Source: Build and run on linux

A simple bash script "BuildLinux.sh" is provided at the root directory
to do the build and run a test cases.  You will need a recent version of
bison installed.

Once the executable is generated, it needs to be dynamically linked with the 
shared object created in lib directory. To achieve that, "cd" to 
StandAlone directory to update the LD_LIBRARY_PATH as follows

export LD_LIBRARY_PATH=$LD_LIBRARY_PATH:./../glslang/MachineIndependent/lib

You can also update LD_LIBRARY_PATH in the .cshrc or .bashrc file, depending on 
the shell you are using.

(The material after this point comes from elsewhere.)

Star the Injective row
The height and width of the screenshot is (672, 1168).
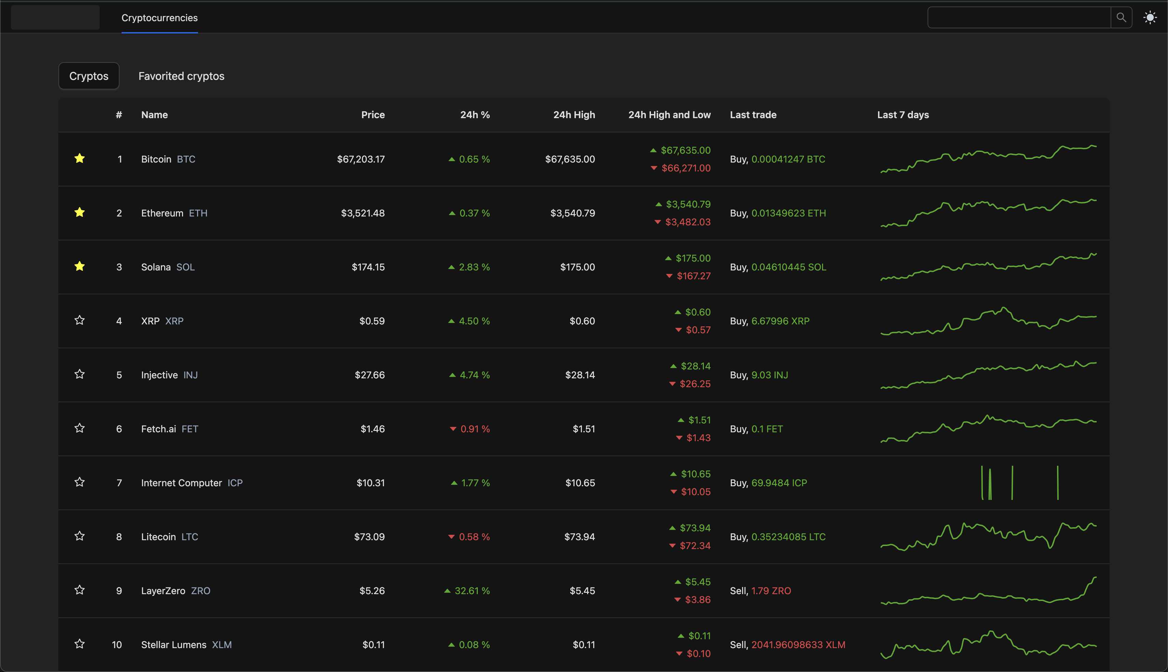(79, 374)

You will need to give the complete path of "lib" directory
in .cshrc or .bashrc files.

Source: Build and run on Windows

Current development is with Visual Studio verion 11 (2012).  The solution
file is in the project's root directory Standalone.sln.  

Building the StandAlone project (the default) will create glslangValidate.exe and
copy it into the Test directory and Install directory.  This allows local
test scripts to use either the debug or release version, whichever was
built last.

Windows execution and testing is generally done from within a cygwin

Note: Despite appearances, the use of a DLL is currently disabled; it
simply makes a standalone executable from a statically linked library.

Basic external programmatic interface

Another piece of software can programmatically translate shaders to an AST 
using the C-style ShInitialize(), ShCompile(), et. al. interface.  The main() in 
StandAlone/StandAlone.cpp shows an example way of using these.

The Sh*() interface takes a "compiler" call-back object, which it calls after 
building call back that is passed the AST and can then execute a backend on it.

The following is a simplified resulting run-time call stack:

    ShCompile(shader, compiler) -> compiler(AST) -> <back end>

In practice, ShCompile() takes shader strings, default version, and
warning/error and other options for controling compilation.


"Test" is an active test directory that contains test input and a
subdirectory baseResults that contains the expected results of the
tests.  Both the tests and baseResults are under source-code control.
Executing the script ./runtests will generate current results in 
the localResults directory and diff them against the baseResults.
When you want to update the tracked test results, they need to be
copied from localResults to baseResults

There are some tests borrowed from LunarGLASS.  If LunarGLASS is
missing, those tests just won't run.

Basic Internal Operation

 -  Initial lexical analysis is done be the preprocessor in
    MachineIndependent/Preprocessor, and then refined by a GLSL scanner
    in MachineIndependent/Scan.cpp.  There is currently no use of flex.

 -  Code is parsed using bison on MachineIndependent/glslang.y with the 
    aid of a symbol table and an AST.  The symbol table is not passed on to
    the back-end; the intermediate representation stands on its own.
    The tree is built by the grammar productions, many of which are 
    offloaded into ParseHelper.cpp, and by Intermediate.cpp.

 -  The intermediate representation is very high-level, and represented
    as an in-memory tree.   This serves to lose no information from the
    original program, and to have efficient transfer of the result from
    parsing to the back-end.  In the AST, constants are propogated and 
    folded, and a very small amount of dead code is eliminated.

    To aid linking and reflection, the last top-level branch in the AST 
    lists all global symbols.

 -  The primary algorithm of the back-end compiler is to traverse the 
    tree (high-level intermediate representation), and create an internal
    object code representation.  There is an example of how to do this
    in MachineIndependent/intermOut.cpp.

 -  Reduction of the tree to a linear byte-code style low-level intermediate
    representation is likely a good way to generate fully optimized code.

 -  There is currently some dead linker-type code still lying around.